Definitions of Victory

by lyricwritesprose



Category: Doctor Who
Genre: F/M
Language: English
Status: Completed
Published: 2017-06-09
Updated: 2017-06-09
Packaged: 2018-11-12 01:59:11
Rating: Teen And Up Audiences
Warnings: No Archive Warnings Apply
Chapters: 1
Words: 1,362
Publisher: archiveofourown.org
Story URL: https://archiveofourown.org/works/11151819
Author URL: https://archiveofourown.org/users/lyricwritesprose/pseuds/lyricwritesprose
Summary: River has a hard time with losing.  The Doctor has his own issues about winning.  But he also has a lot of experience in changing the game.





	Definitions of Victory

**Author's Note:**

> Brit-picking, as usual, by Persiflage, who is both excellent and very efficient.

There was a gentle nudge at the back of my mind, and then a worried gray _?????_ feeling. Translation: _are you okay?_

"I'm fine," I said aloud. A little too loud; I dropped my voice in case there was a guard about. "I'm fine. It's just—"
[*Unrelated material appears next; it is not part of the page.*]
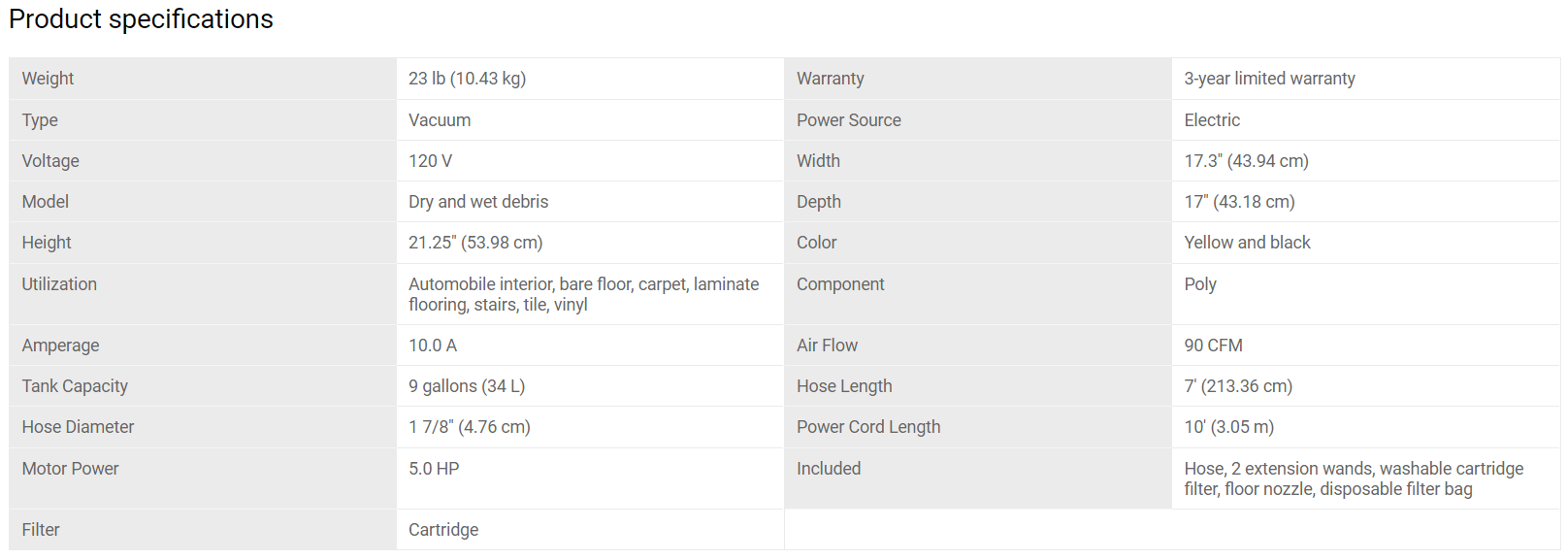Select the Dry and wet debris value
Viewport: 1568px width, 560px height.
478,202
_Scent of ocean. Gray fades to silver._

I decided to interpret that as _it'll be all right._ Communicating with a TARDIS involves a lot of guesswork and intuition. I leaned against her—which would have looked very odd if a guard had come along, since she was cloaked—and sighed, and rubbed my forehead.
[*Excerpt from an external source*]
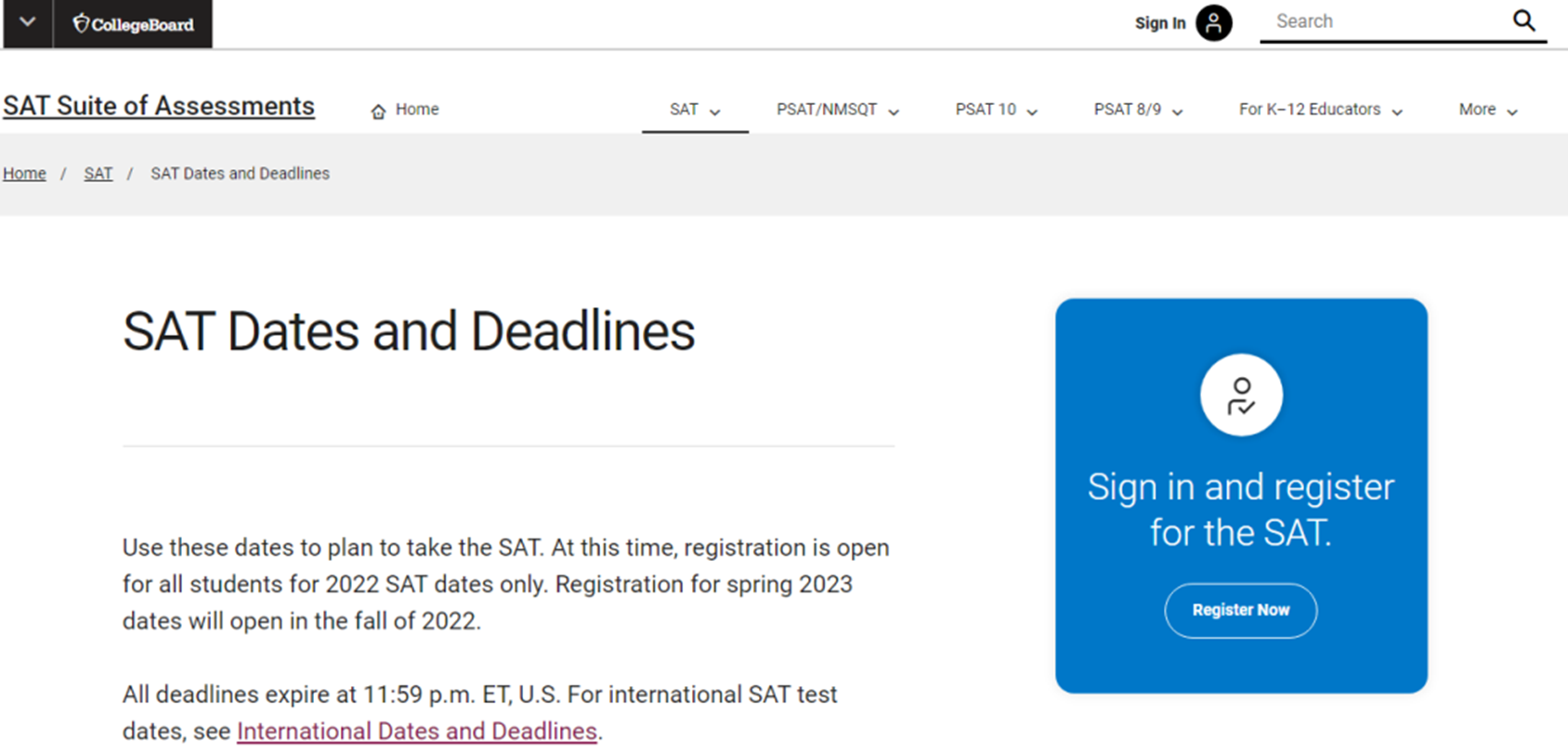Expand the PSAT 8/9 menu
The image size is (1568, 752).
1138,110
Dammit, I hadn't _meant_ to go all Melody on him. I was trying—I really was, I was _trying_ to be better, for him as well as for me, but every once in a while, I would just—trip over something. Something as insubstantial as a sound, sometimes. And then, as my horizons slammed shut and my mouth spit out poison-sweet words that I didn't want to mean, I would understand. I would get it.

I'm abnormal. I'll never be anything else.
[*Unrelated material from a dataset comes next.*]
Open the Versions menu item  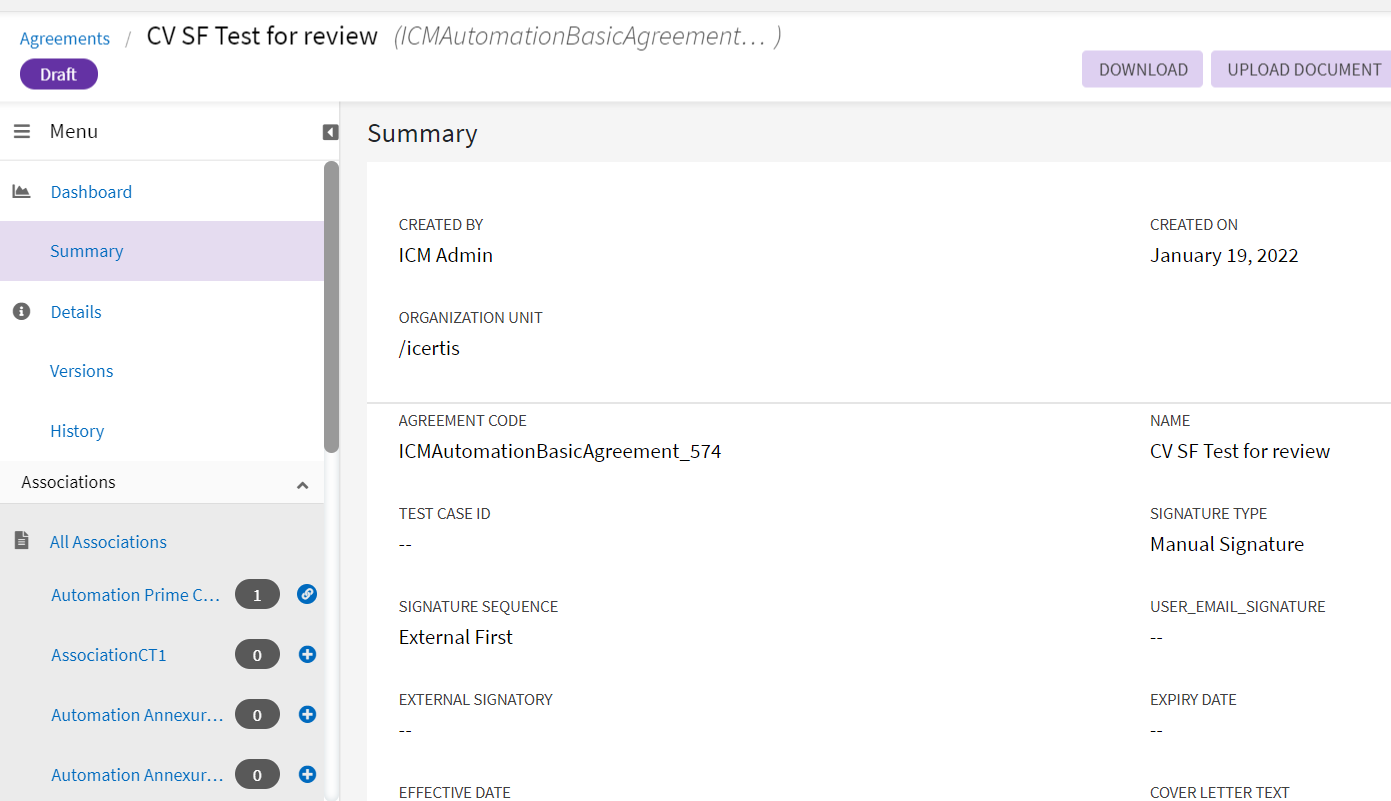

My cell is bare and there's not much to look at, so I couldn't make a pretense of studying something as the Doctor slipped out the TARDIS door. I looked fixedly at the cam-spot in the corner of the room (currently running a loop of me sleeping) and searched for something to say.

Only one thing came to mind. "I'm sorry."

"Absolutely not."

Instant flare of rage, hot and sharp and dangerous enough that I usually choke it down as quickly as I can. "Your loss, _sweetheart._ I did have plans for tonight, but—"

"River." And he was in front of me, taking hold of my hands. "I was objecting to the notion that you have anything to apologize for."

Oh. I swallowed. "I'd fix it," I said, "if I knew where to start."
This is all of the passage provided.